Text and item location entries
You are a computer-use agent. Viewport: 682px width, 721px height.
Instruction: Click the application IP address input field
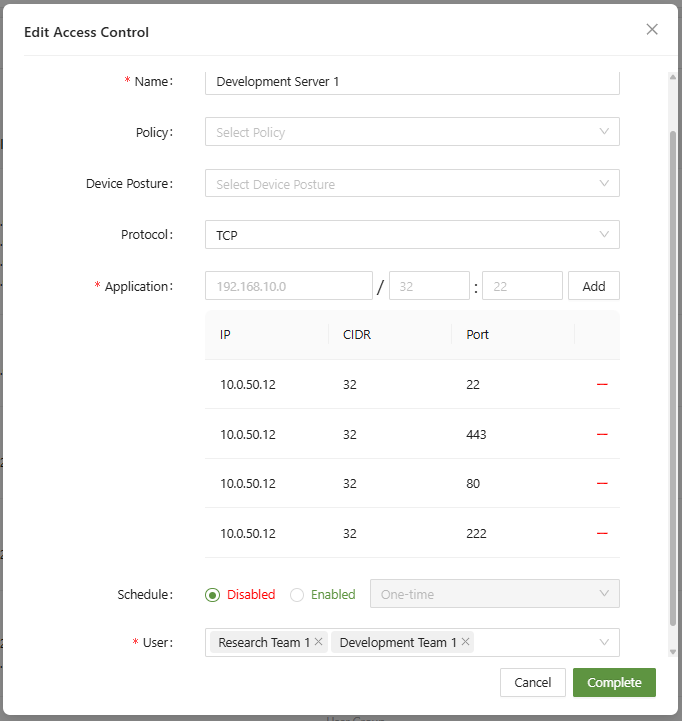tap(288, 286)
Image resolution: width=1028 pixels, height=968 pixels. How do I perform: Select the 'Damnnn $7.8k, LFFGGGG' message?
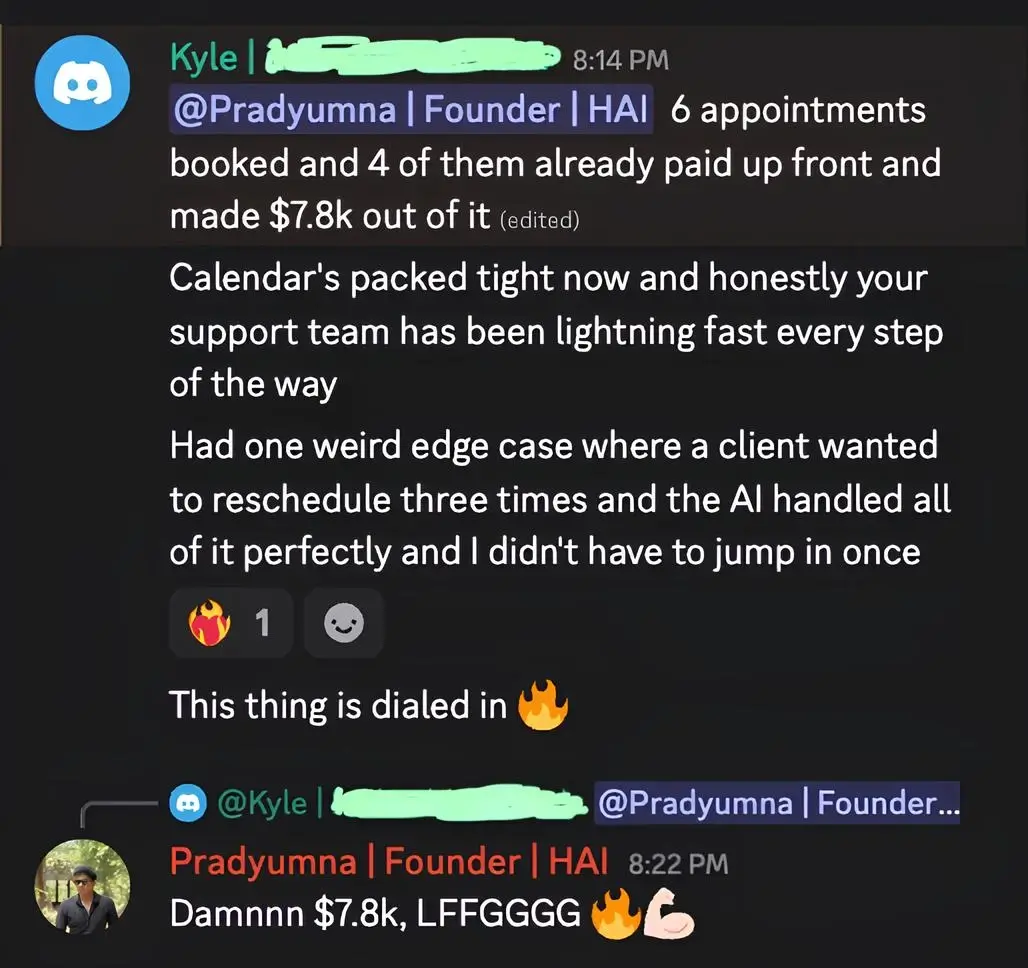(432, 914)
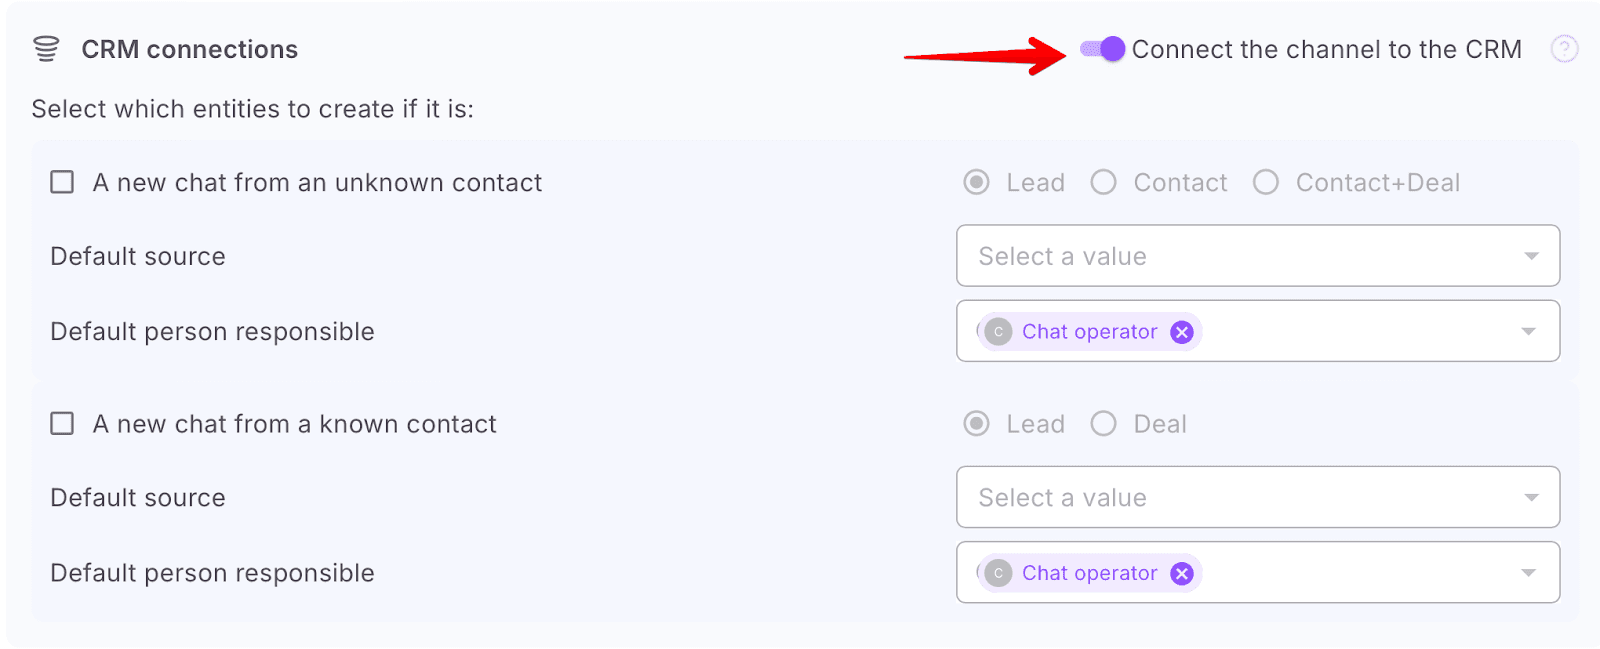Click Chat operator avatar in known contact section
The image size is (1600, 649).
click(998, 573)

◆ **Exercise prompt**
Copy all of the lines above word for word, leaving the pictures out.

◆ **Solution to the problem**
You are a computer-use agent. Viewport: 682px width, 721px height.
Instruction: Click the application IP address input field
tap(288, 286)
Image resolution: width=1028 pixels, height=968 pixels. How do I perform: Select the 'Damnnn $7.8k, LFFGGGG' message?
(432, 914)
Click Chat operator avatar in known contact section
The image size is (1600, 649).
click(998, 573)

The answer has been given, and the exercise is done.